The European Society of Cardiology (ESC) recommends using the rapid “rule-in” and “rule-out” algorithms (0 h/1 h algorithm or the 0 h/2 h algorithm). Myocardial infarction can be safely ruled out with a detectable 0-hour high-sensitivity cardiac troponin T (hs-cTnT) level of <12 ng/L, along with an absolute 1-hour change of <3 ng/L [15]. Anand et al. performed a stepped-wedge cluster randomized controlled trial to investigate whether an early rule-out pathway is sufficient and safe for patients with suspected ACS. The study included 31,492 patients with troponin concentrations < 99th percentile at presentation, and it showed 3.3 hours reduction in the length of stay and a 59% decrease in hospital admissions by implementing an early rule-out pathway [16]. In another prospective single-center cohort study, a total of 10,315 patients presenting with suspected ACS were included. Applying an early rule-out pathway using hs-cTnT concentrations <5 ng/L at presentation showed a reduction in the length of stay in the hospital without affecting safety [17].

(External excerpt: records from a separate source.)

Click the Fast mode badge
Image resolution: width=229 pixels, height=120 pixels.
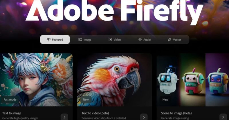(10, 100)
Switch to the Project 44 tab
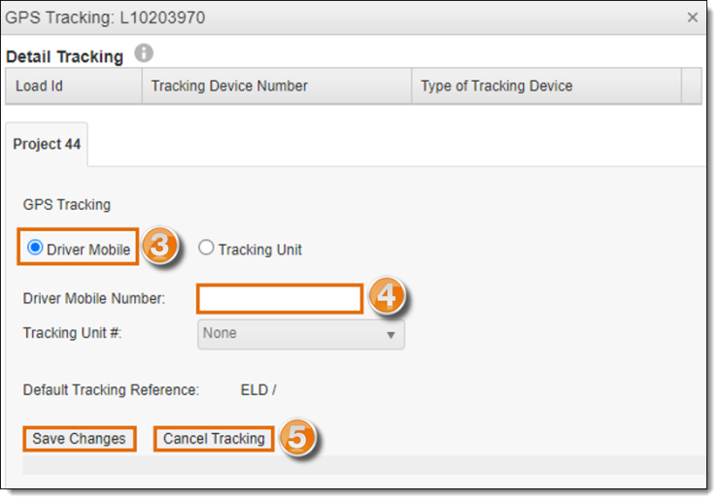 pos(47,144)
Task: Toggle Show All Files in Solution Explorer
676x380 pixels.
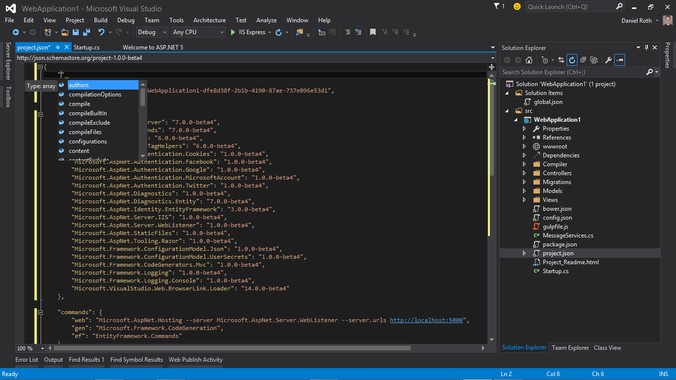Action: tap(594, 60)
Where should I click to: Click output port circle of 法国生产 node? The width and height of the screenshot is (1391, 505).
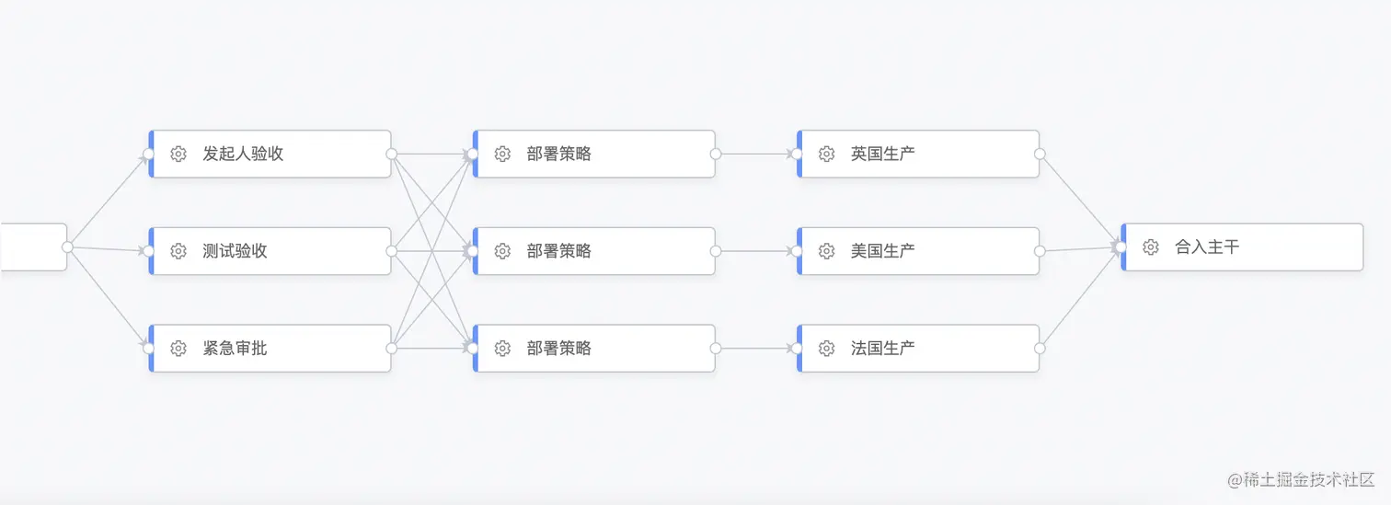[x=1040, y=349]
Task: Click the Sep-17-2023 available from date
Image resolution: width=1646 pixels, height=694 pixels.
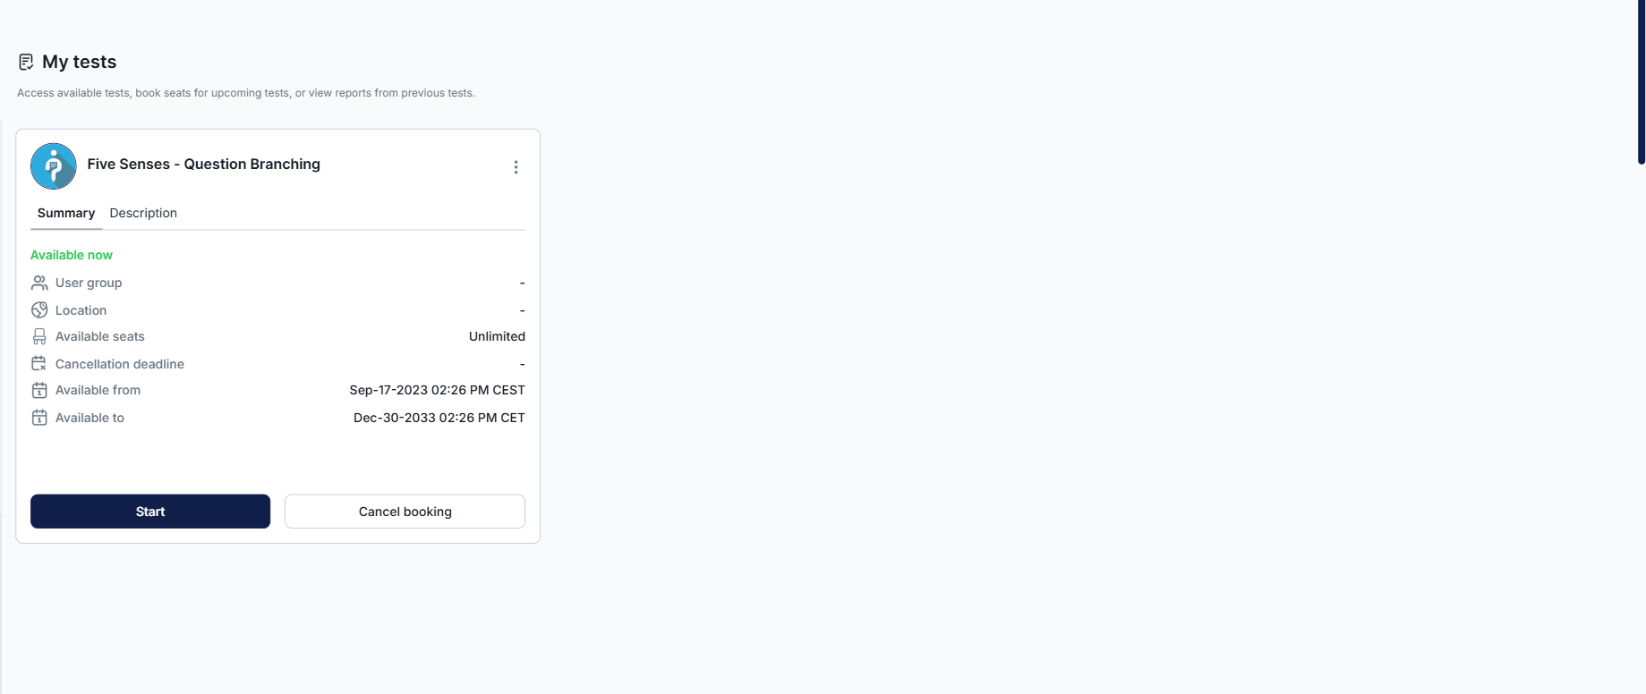Action: pos(437,390)
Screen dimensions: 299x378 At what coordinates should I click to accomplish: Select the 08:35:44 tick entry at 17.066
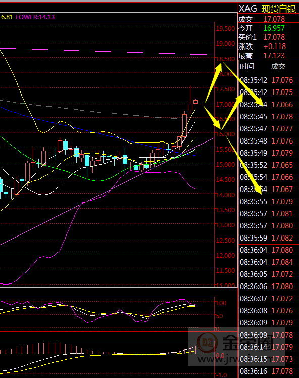tap(267, 105)
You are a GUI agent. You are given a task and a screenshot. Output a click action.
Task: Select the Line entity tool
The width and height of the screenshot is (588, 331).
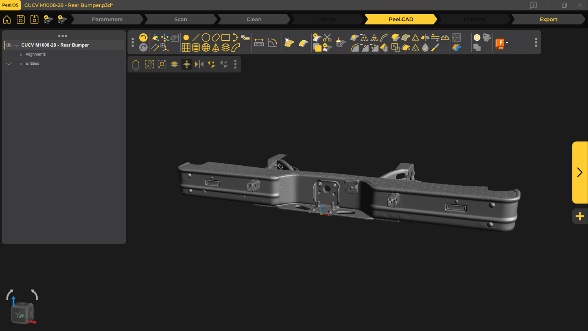(196, 37)
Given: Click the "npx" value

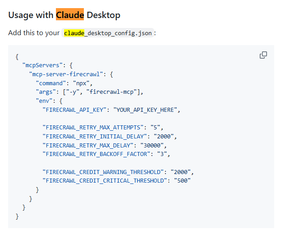Looking at the screenshot, I should point(84,83).
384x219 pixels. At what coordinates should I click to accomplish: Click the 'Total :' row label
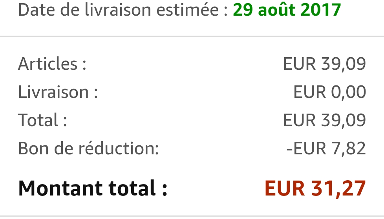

Hypothesized causes of elevated cTnI levels, unrelated to analytical interference, include transient ischemia, myopericarditis, fluid overload following transfusion, diastolic dysfunction/failure, and small vessel disease not detected on cardiac catheterization. Diastolic dysfunction can lead to occult subendocardial ischemia and excessive wall tension or "myocardial strain" due to the increase in oxygen demand caused by increased muscle mass, along with the decrease in flow reserved because of coronary microcirculation remodeling [18]. The absence of an acute primary coronary thrombotic event caused by arrhythmias, anemia, coronary artery spasm, coronary embolism, hypertension, or hypotension should also be considered [19].

Myocarditis shows two different temporal patterns of cTnI release generally related to the severity of the disease. The most frequent pattern causes a mild increase of serum cTnI (≤0.4 ng/mL) without elevated CK-MB that lasts for less than 72 hours. Higher values of cTnI (≥1.5 ng/mL) can be observed along with elevated CK-MB, wall motion abnormalities in echocardiography, and a prolonged pattern similar to that seen in acute myocardial infarction. Despite different temporal patterns, a similar rate of complications in patients with a positive or a negative cTnI test is seen in myopericarditis. Our patient’s clinical picture and pericardial effusion displayed a pattern of cTnI elevation similar to that seen in myocarditis. Although not segmental, echocardiography showed mild-to-moderate left ventricular dysfunction; however, the delayed enhancement MRI imaging showed no hyperenhancement [20,21].

Conclusions

An elevated cTnI result should remind the clinician that although troponin immunoassays play an important part in the diagnosis of ACS, other diagnostic modalities including a careful clinical history and physical examination are essential to make this diagnosis. Identification and recognition of non-ischemic/non-ACS related causes of elevated cTnI levels and falsely elevated cTnI results in a patient without ACS can limit unnecessary diagnostic procedures and invasive therapeutic measures and therefore allow for optimal management of these patients.